Joe Parkin Daniels in Bogotá Colombia reports for the Guardian of 8 October 2020 on the latest Amnesty International study entitled “Why Do They Want To Kill Us?” and published on Thursday. It identified four areas of the country as particularly dangerous for activists: Buenaventura; the Amazonian province of Putumayo; the war-torn Catatumbo region on the Venezuelan border; and the Kubeo-Sikuani indigenous settlement in the eastern planes
Activists in Colombia have warned that they continue to face extermination despite the coronavirus pandemic, as Amnesty International accused the country’s government of doing little to protect them.
At least 223 social leaders – community activists defending human, environmental, and land rights – have been murdered this year, according to local watchdog Indepaz.
“We are being massacred, drop by drop,” said Danelly Estupiñán, who leads the Black Community’s Process (or PCN), an activist group dedicated to Afro-Colombian rights, in Buenaventura, an Afro-Colombian port city on the Pacific coast. Estupiñán has received countless death threats, been followed by suspicious men, and had her house broken into in recent months
“For years, Colombia has been one of the world’s most dangerous countries for people who are defending human rights, territory, and natural resources,” Erika Guevara-Rosas, Americas director at Amnesty, said in a statement to media on Thursday.
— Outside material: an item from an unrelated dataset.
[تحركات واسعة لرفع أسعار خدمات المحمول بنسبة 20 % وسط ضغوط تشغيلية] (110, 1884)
“Defenders will continue to die until the government effectively addresses structural issues such as the deep inequality and marginalization suffered by communities, ownership and control of the land, substitution of illicit crops, and justice,” Guevara-Rosas went on to say.
Human rights defenders across the country told Amnesty International’s researchers that the Covid-19 outbreak has also prompted authorities to reduce the protection arrangements – including state-provided bodyguards and armoured vehicles.
A historic 2016 peace deal between the Colombian government and what was then Latin America’s largest rebel group, the Revolutionary Armed Forces of Colombia (or Farc), was supposed to end decades of the bloodshed.
But though the accord formally ended five decades of civil war that killed 260,000 and displaced over 7 million, only a small fraction of its provisions have been implemented, while violence continues to rattle the countryside as Farc dissidents, other rebel militias, and cartels jostle for control.